◆ DIRECTIVE 1
Decide whether each statement agrees with the cinnamon bread recipe, answering yes or no and quoting the deciding words: (a) the recipe uses 5 eggs; (b) the flours are mixed in a small bowl; (c) all of the batter goes into the loaf pan at once.
◆ DIRECTIVE 2
Go on with the cinnamon bread recipe from the point where it stops.

EASY
– 5 Eggs – ½ cup Erythritol – ½ cup Coconut Oil – ¼ cup Almond Milk – 2 tsp Vanilla Extract – 2 cups Almond Flour – ¼ cup Coconut Flour – 1 tbsp Baking Powder CINNAMON SUGAR SWIRL – ½ cup Erythritol – 1 ½ tbsp Cinnamon
Prepare Cinnamon Sugar
In a small mixing bowl, prepare the cinnamon swirl, whisk erythritol, and cinnamon. Set aside.
1
Prepare Batter
In a medium mixing bowl, whisk together eggs, sugar-free crystal sweetener, melted coconut oil, almond milk, and vanilla.
2
Whisk Egg Mixture
Whisk the low-carb egg mixture manually until it is smooth and consistent. Set it aside
3
Combine Flours
In a different large mixing bowl, whisk together the almond flour, coconut flour, and baking powder. Stir to evenly combine the flours.
4
Mix Dry & Wet Ingredients
Pour the liquid ingredients onto the dry ingredients. Stir all the ingredients with a baking spoon until it forms a consistent bread batter with no lumps.
5
Transfer Batter To Pan
Transfer roughly half of the keto cinnamon bread batter onto a loaf pan lined with oiled parchment paper.

◆ DATASET EXCERPT
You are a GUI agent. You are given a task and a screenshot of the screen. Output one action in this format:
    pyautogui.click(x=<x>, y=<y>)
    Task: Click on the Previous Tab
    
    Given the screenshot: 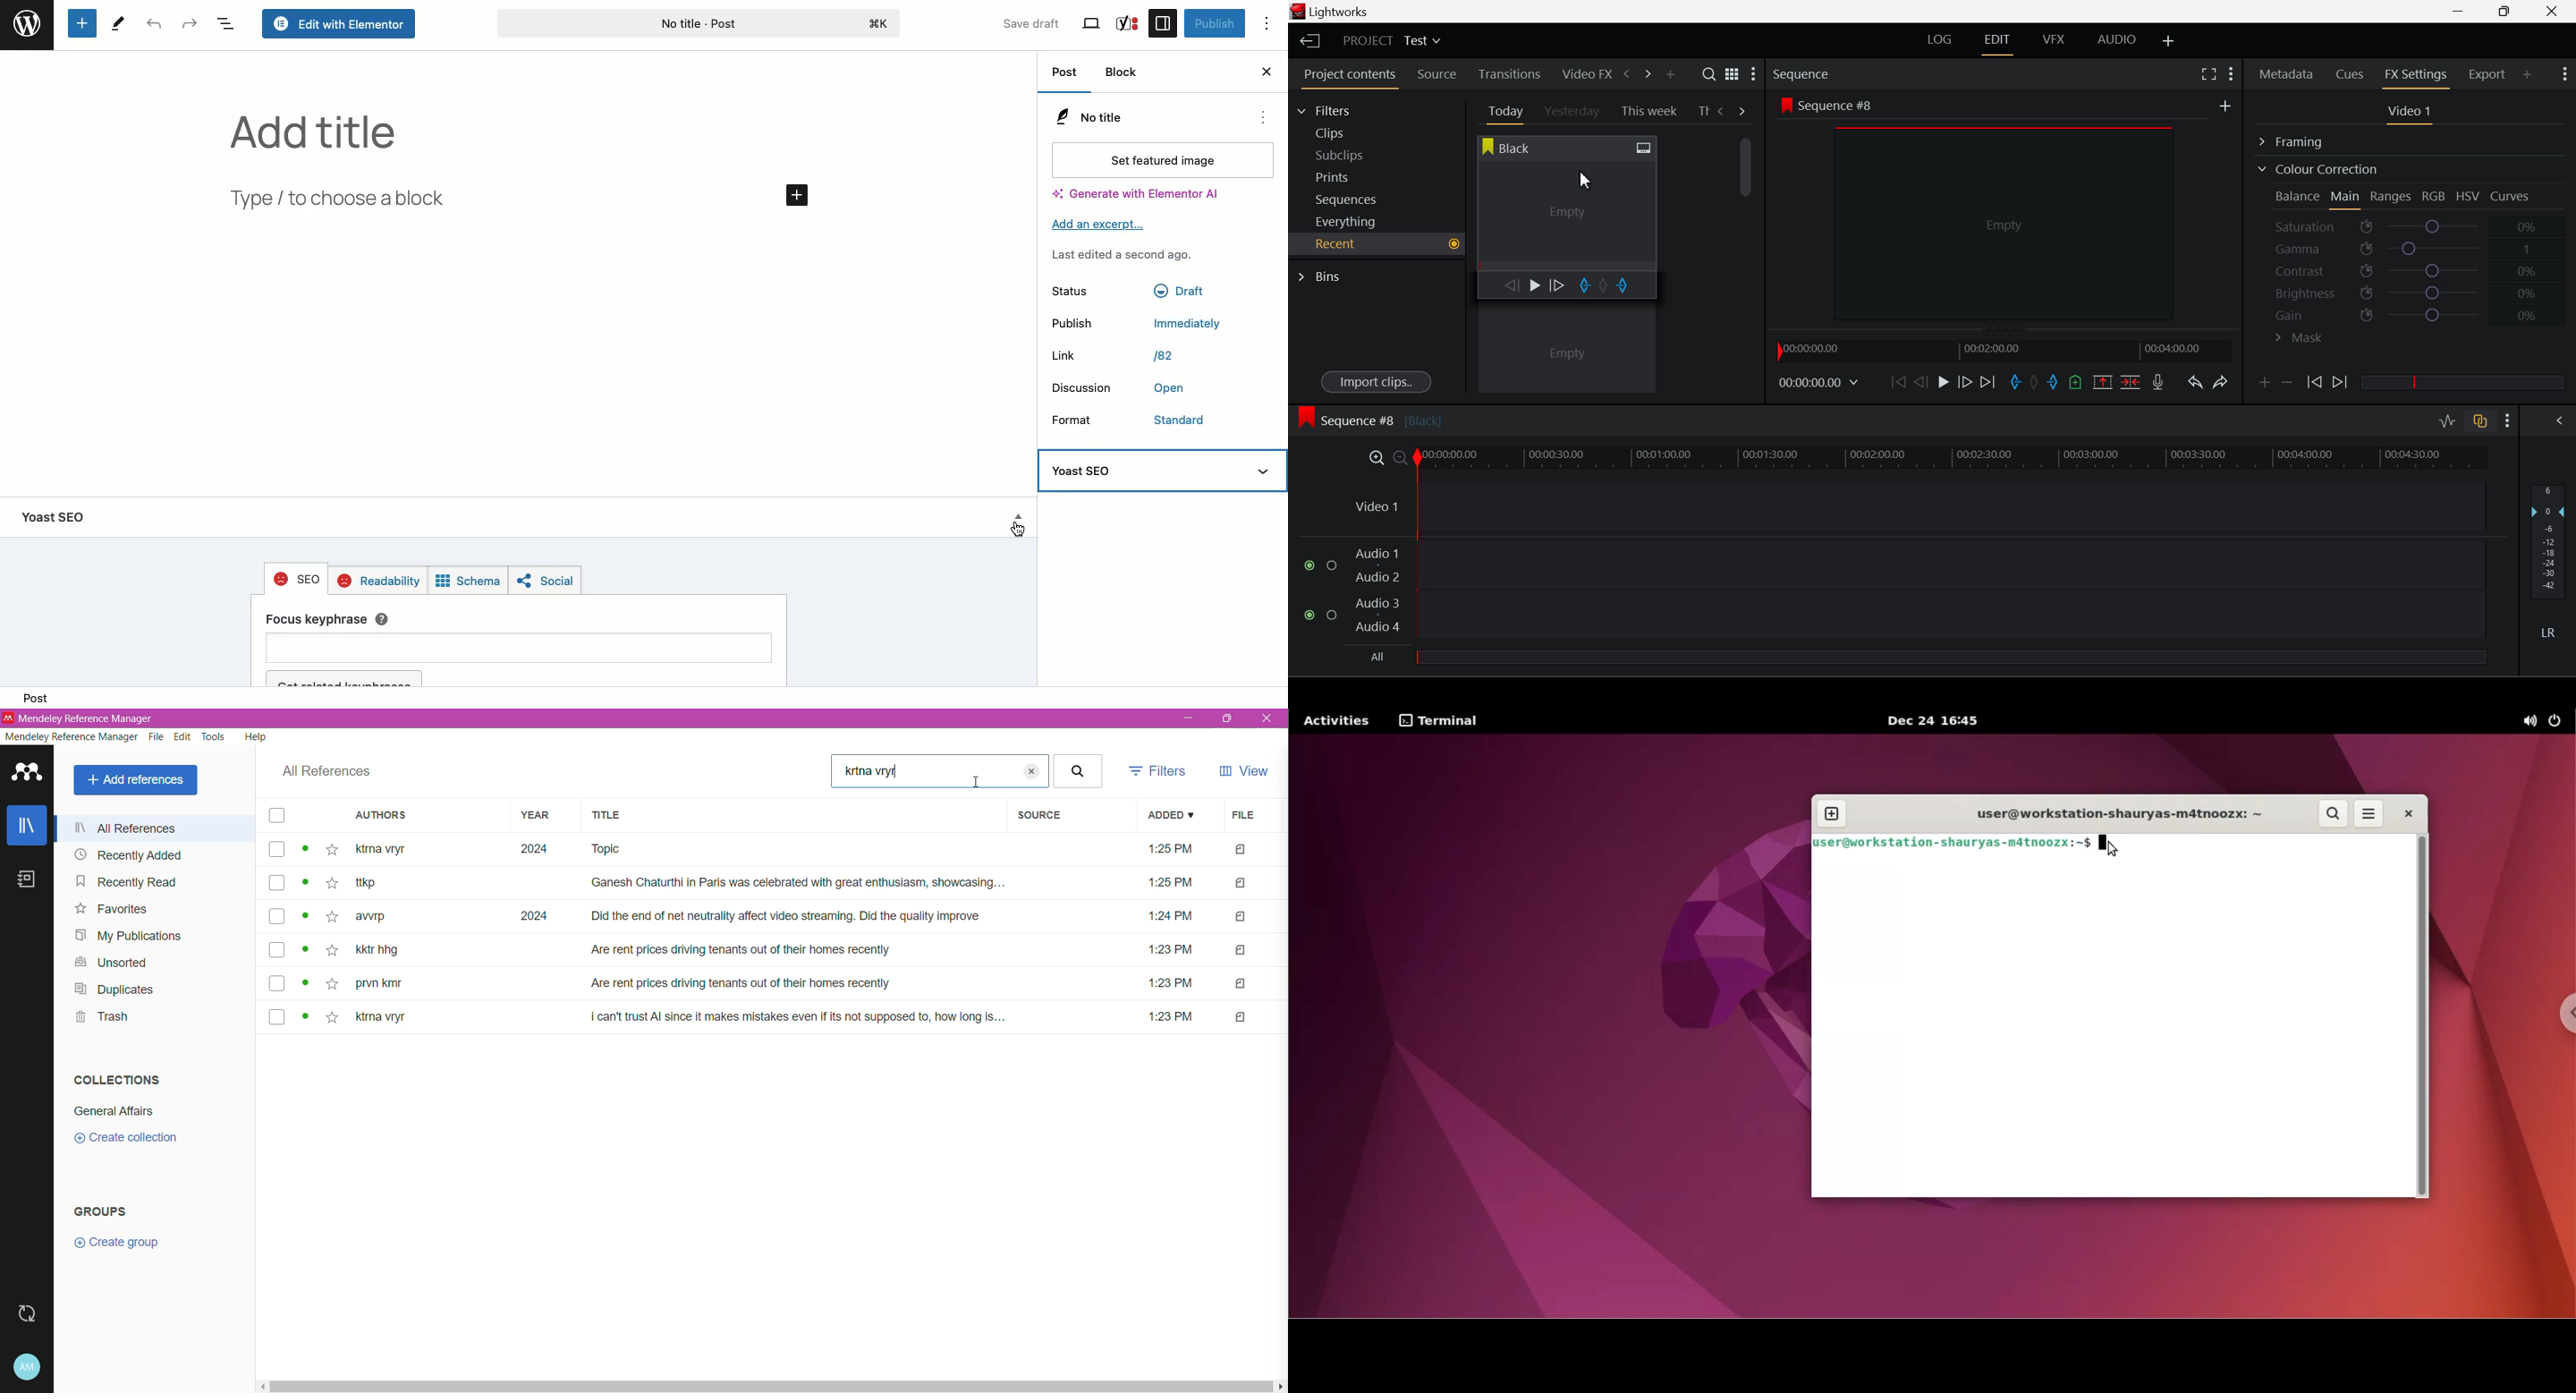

◆ OUTPUT 1
(a) Yes: "5 Eggs"
(b) No: "In a different large mixing bowl, whisk together the almond flour, coconut flour, and baking powder."
(c) No: "Transfer roughly half of the keto cinnamon bread batter onto a loaf pan lined with oiled parchment paper."

◆ OUTPUT 2
6
Sprinkle Cinnamon Sugar
Sprinkle half of the reserved cinnamon/erythritol mixture. This will make the swirl in the bread.
7
Cover With Batter
Cover the low-carb cinnamon sugar with the rest of the keto cinnamon bread batter.
8
Sprinkle Cinnamon Sugar
Sprinkle the remaining cinnamon erythritol mixture on top of the keto cinnamon bread.
9
Make The Swirl
Draw a knife through the keto cinnamon bread batter and swirl to create a marble swirl effect.
10
Bake The Bread
Bake the loaf in the center of your oven at 350°F (180°C). After 15 minutes, cover it with a piece of foil to prevent the top from burning. Keep baking for 45-60 minutes in total.
11
Cool The Cinnamon Bread
Cool the Keto Cinnamon Bread for 10 minutes in the loaf pan, then on a cooling rack for about 3 hours to fully cool.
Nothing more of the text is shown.